Das westafrikanische Wort Vodún bedeutet "Gottes Geist“, sagt der haitianische Biochemiker und Vodou-Priester Max Beauvoir in einem Video, das in der Ausstellung zu sehen ist. Vooodoo heißt es dagegen beispielsweise im James-Bond-Film "Leben und sterben lassen“, die eine Zeremonie zu Ehren des "Baron Samedi“ als bösartigen Schwindel darstellt.

Die Bildwerke und Altäre - vielfach in dunklem Rot, Weiß und Schwarz gehalten, vermitteln den intensiven Eindruck einer Frömmigkeit, die um ihre eigene Wirksamkeit weiß. Selbst im Museum wird die Präsenz dieser Gestalten fühlbar. Sie verkörpern Ahnen und wichtige Gestalten der Freiheitskämpfe in Haiti, aber auch Gottheiten, die mit den afrikanischen Sklaven aus Westafrika gekommen sind. Praktiziert wird diese Religion bis heute von vielen westafrikanischen Ethnien - etwa im Togo, Benin, Ghana oder Nigeria, und auch in Lateinamerika.

Viele Vodou-Gottheiten erscheinen als christliche Heilige - als heiliger Andreas, Jakobus, Philipp, aber auch als die Gottesmutter Maria. Dies war die Camouflage, die die vielfach zwangschristianisierten afrikanischen Sklaven für ihre eigene Religion wählten.

Die Doppeldeutigkeit der Bilder zeigt an, welchen Preis das Christentum zu zahlen hätte, würde es mit den afro-amerikanischen Religionen ins Gespräch kommen wollen: Sklaverei wurde bis ins 19. Jahrhundert von christlichen Kirchen unterstützt und genutzt; die kolonialen, eurozentrischen Vorurteile müssten dringend aufgearbeitet werden.

Erinnerung an Verdrängtes

Die Vodou-Gottheiten erinnern auch an Verdrängtes aus der eigenen Spiritualität - etwa die intensive Heiligenverehrung der Katholiken bis in die Neuzeit hinein. Der Bezug zu Tradition und Familienverbänden, zu den Kräften der Natur ist im Vodou wichtig, in Europa ist dies alles der Industrialisierung geopfert worden und gilt heute bei spirituellen Suchern als Desiderat. So interessieren sich Ingenieure, Psychotherapeuten oder Beamte, Männer wie Frauen in der westlichen Industriegesellschaft für schamanische Praktiken oder afrikanische Religiosität.

Diese "spirituellen Wanderer“ (Ch.Bochinger) suchen vor allem nach lebensspraktischen Dimensionen von Religiosität, sie sind offen und ergebnisorientiert, und vor allem haben sie die Hoffnung nicht aufgegeben. Die spirituellen Traditionen der Menschheit bieten viele Ressourcen, genauso wie auch die christliche Spiritualitätsgeschichte.

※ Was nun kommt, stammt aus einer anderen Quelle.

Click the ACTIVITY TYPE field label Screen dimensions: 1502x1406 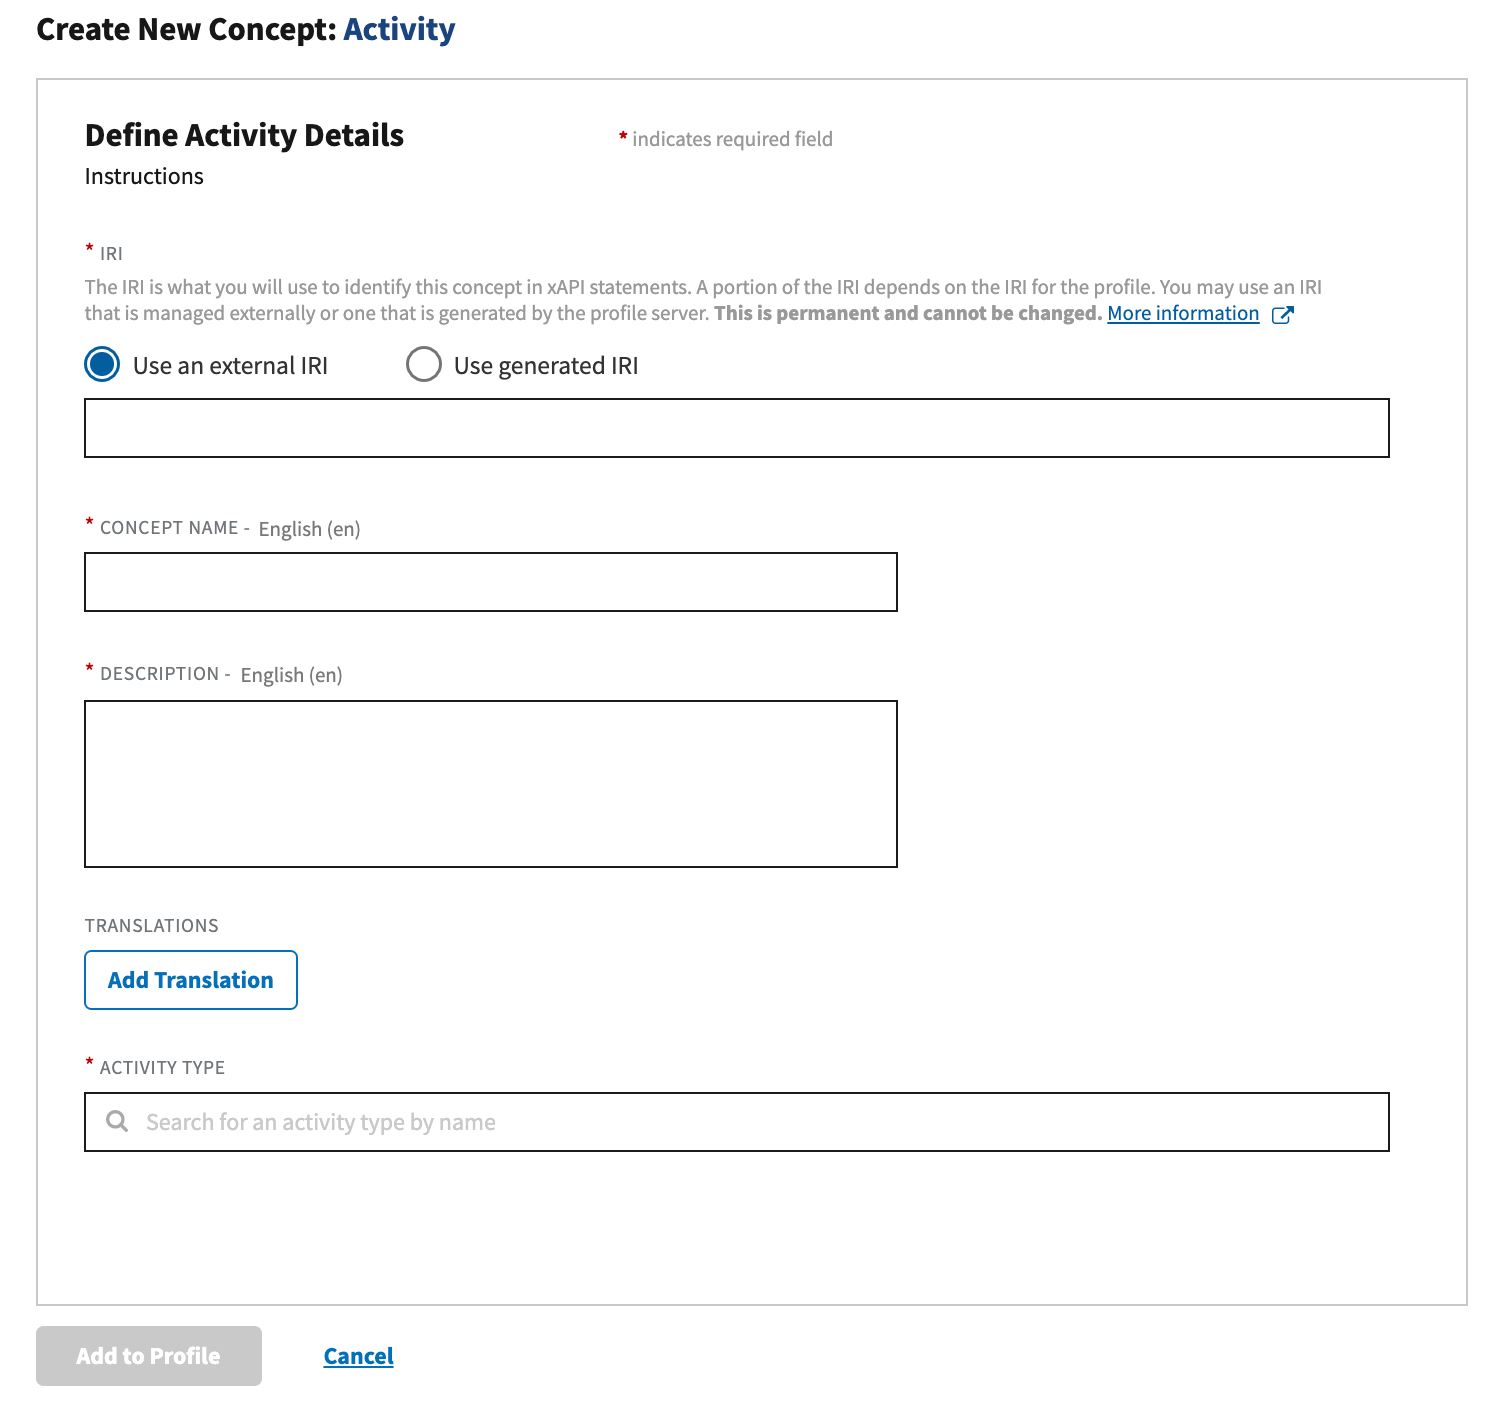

Der begrenzte kulturelle Rahmen, in dem diese Traditionen überliefert wurden, ist zugleich Hindernis und Chance. Hindernis, weil Menschen im 21. Jahrhundert in den Industriestaaten des Nordens nicht einfach Praktiken und Lebensweisen übernehmen können, die aus vorindustriellen, agrarischen Zusammenhängen kommen. Menschenrechte und Demokratie sind eine Messlatte auch für spirituelle Fragen. Christliche Spiritualität in der Weltgesellschaft ist ein umfassendes Dialogprojekt - ein Langzeitprojekt, in dem die vielfältigen kulturellen Gedächtnisräume der Menschheit miteinander ins Gespräch kommen müssen um des gemeinsamen Wohlergehens willen.